Madiath is the founder of Gram Vikas, which means “village development organization.” The organization focuses on providing water and sanitation, community health, education and renewable energy to marginalized areas in India. TED Ideas Worth Spreading describes Madiath’s programs as “helping villagers help themselves.”

One of Gram Vikas’ most important programs targets water and sanitation. Madiath says the lack of toilets and infrastructure for waste disposal are “the cause for 80 percent of the diseases in rural areas.” As such, it is the lack of clean water and sanitation that prevents poor people from gaining the level of health that will allow them to break out of poverty.

The basic idea is very simple: Better toilets will lead to better lives. The methods for turning this idea into reality are also simple. Gram Vikas organizes and helps a village to build toilets, showers, an elevated water reservoir and the piping that will take water to taps in every household.

Materials for construction include rubble, sand, cement, steel and the actual toilet seat. Most materials can be found locally and the government helps with whatever the village does not have. This means that in the end, the community covers around 60 percent of construction costs for sanitation. In other words, it is the villagers who improve their community. All they receive is training and instruction from Gram Vikas.

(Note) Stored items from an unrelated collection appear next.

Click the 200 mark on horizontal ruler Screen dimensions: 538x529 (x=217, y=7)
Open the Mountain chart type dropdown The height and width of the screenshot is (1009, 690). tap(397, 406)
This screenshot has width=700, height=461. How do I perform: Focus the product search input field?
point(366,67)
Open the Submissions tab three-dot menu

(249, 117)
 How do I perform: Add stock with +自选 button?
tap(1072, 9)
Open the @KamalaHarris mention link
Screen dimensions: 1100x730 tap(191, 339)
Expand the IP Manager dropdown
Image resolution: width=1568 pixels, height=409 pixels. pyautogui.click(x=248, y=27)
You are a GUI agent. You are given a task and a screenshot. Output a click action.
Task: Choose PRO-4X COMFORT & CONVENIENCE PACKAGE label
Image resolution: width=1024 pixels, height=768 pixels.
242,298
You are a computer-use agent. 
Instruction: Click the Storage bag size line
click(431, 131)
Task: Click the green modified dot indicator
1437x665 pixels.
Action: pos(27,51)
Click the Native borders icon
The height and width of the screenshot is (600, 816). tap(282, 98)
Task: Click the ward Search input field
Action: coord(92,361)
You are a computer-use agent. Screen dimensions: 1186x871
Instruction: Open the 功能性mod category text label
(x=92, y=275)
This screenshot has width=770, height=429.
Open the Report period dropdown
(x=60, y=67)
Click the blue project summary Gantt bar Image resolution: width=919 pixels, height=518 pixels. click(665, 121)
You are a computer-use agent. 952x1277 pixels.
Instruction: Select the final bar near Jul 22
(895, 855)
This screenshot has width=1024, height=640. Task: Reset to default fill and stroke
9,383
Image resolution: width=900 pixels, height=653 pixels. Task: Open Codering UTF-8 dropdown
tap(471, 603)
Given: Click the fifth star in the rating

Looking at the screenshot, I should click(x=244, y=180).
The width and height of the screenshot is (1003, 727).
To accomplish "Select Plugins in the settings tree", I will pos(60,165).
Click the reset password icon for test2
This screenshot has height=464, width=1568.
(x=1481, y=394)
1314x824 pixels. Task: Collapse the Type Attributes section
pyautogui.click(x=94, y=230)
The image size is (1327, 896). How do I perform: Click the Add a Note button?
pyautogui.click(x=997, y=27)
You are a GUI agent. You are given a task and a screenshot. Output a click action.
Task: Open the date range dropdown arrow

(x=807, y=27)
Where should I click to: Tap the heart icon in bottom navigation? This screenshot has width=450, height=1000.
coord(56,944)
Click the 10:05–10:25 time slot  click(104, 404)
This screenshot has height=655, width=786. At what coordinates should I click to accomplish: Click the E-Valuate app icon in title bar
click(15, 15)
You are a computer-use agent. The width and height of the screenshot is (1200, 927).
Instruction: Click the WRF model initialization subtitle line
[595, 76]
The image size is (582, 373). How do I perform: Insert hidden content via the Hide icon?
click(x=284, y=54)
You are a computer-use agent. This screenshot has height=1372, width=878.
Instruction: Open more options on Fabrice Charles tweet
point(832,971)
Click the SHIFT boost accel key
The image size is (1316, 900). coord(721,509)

In the 1,200 villages that have participated in the program, 400,000 people have benefited and waterborne diseases have gone down 82 percent. This shows that something as simple as providing training and know-how to people in poverty is enough to greatly raise standards of living.

3. MEXICO – Pablo de Antuñano: Poverty Alleviation in the Form of Opportunity

Antuñano works for Suma, an NGO that searches for talent in marginalized areas of Mexico City. The organization seeks to integrate youth into theater, cinema, sports, music and art.

By enabling youth who grew up in the street to participate in movies as paid actors, Suma prevents boys and girls from joining gangs or delving into the drug world. One Suma success story is Jonathan Monroy.

Monroy told Reforma newspaper he would never have known he was a good actor if it was not for Suma’s program. He gets inspiration from his experience growing up in the streets of one of the most dangerous areas of Mexico City.

Acting gives Monroy something to be proud of as he looks forward to the future.

The three examples above show that aid does not necessarily have to take the form of large sums of money or massive construction projects. Acts as simple and humble as providing books, a running toilet or an opportunity to act in a movie can transform a person’s life for the better.